Diffusion Multi-behavior Recommender Model
摘要
Multi-behavior recommender systems, which utilize auxiliary behaviors (e.g., page view, add-to-favorite, and add-to-cart) to assist in predicting user target behaviors (e.g., purchase), are regarded as an effective way to enhance recommendation accuracy and improve user experience. However, noisy and irrelevant information often exists in auxiliary behaviors, which can mislead target behavior predictions and worsen the semantic gap between target and auxiliary behaviors. To address the above challenges, we propose a denoising Diffusion Multi-Behavior Recommender model (DMBR). First, our method employs a graph diffusion paradigm to mitigate the noisy effects in the auxiliary behavior interaction graph.

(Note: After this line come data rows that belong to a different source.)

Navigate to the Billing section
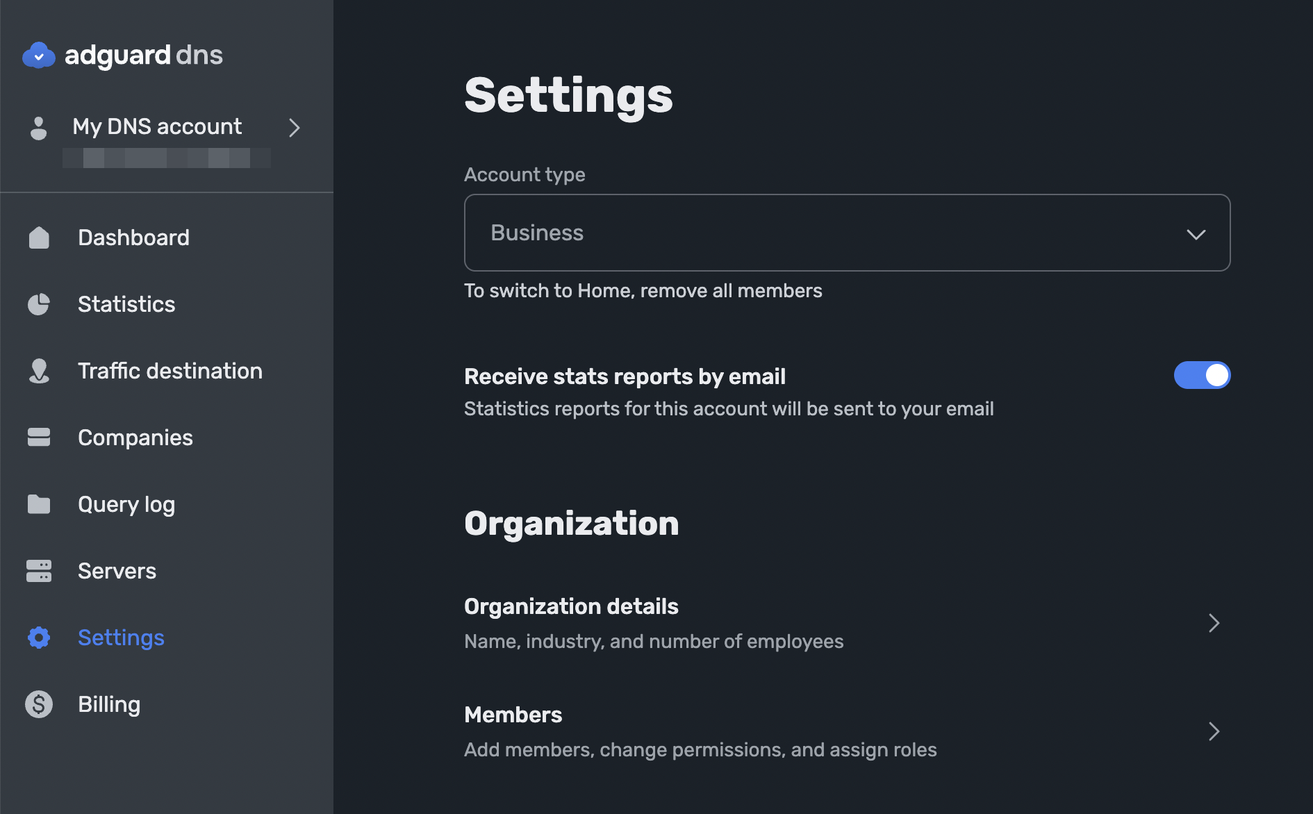The image size is (1313, 814). point(108,704)
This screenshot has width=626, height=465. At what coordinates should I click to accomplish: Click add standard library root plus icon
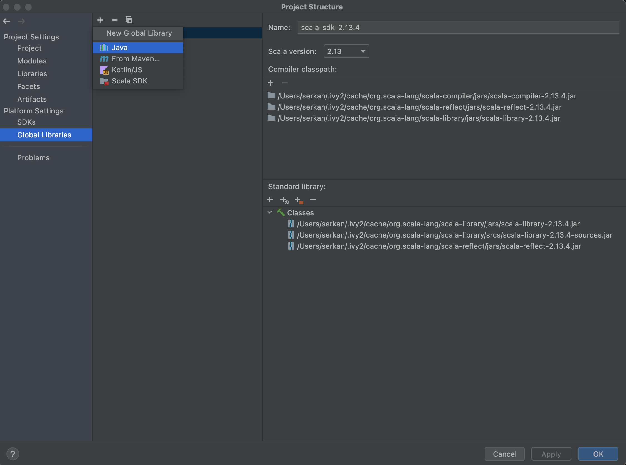click(270, 200)
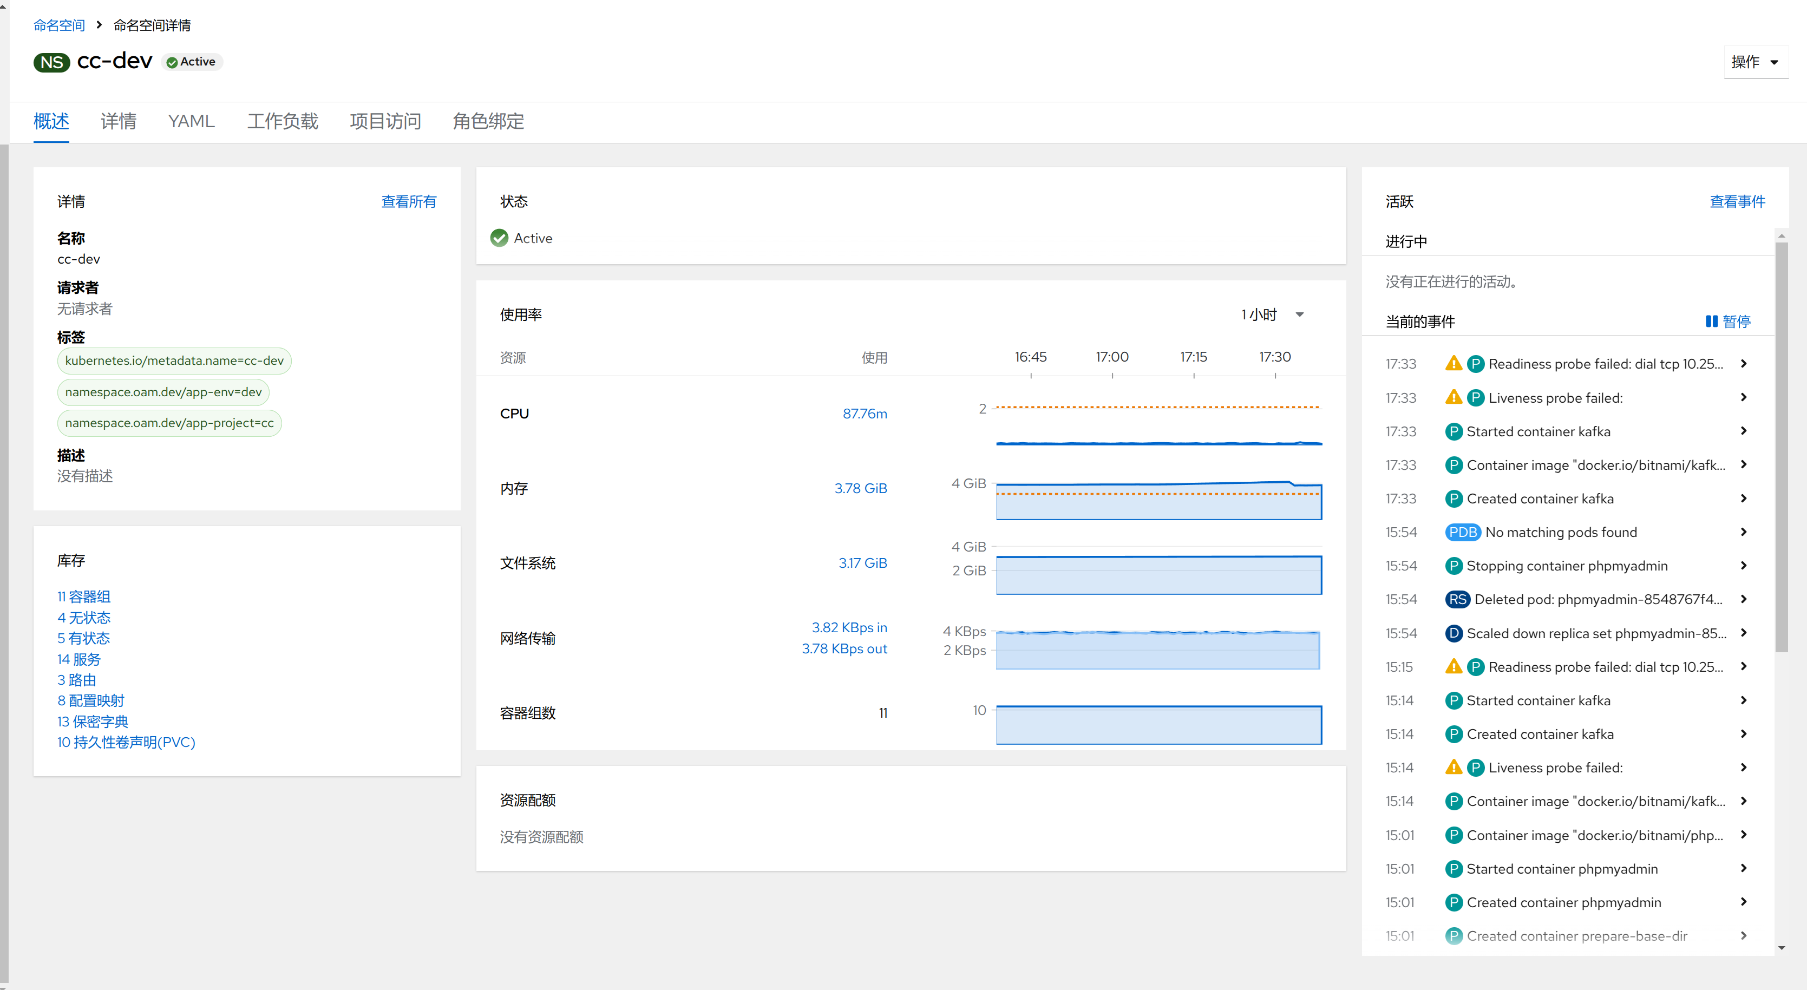This screenshot has width=1807, height=990.
Task: Expand the 17:33 Started container kafka event
Action: click(1743, 432)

Specifically, we introduce a customized denoising module and a semantic injection mechanism, both leveraging collaborative relationship semantics from target behaviors to guide our graph diffusion process. Then, we predict user target behaviors by leveraging a dual graph learning encoder to model both the target behavior graph and the denoised auxiliary behavior graph. Moreover, our graph learning encoder is equipped with a semantic transfer unit to bridge the semantic gap between behaviors. Experimental results demonstrate the superiority of our DMBR over various state-of-the-art baselines.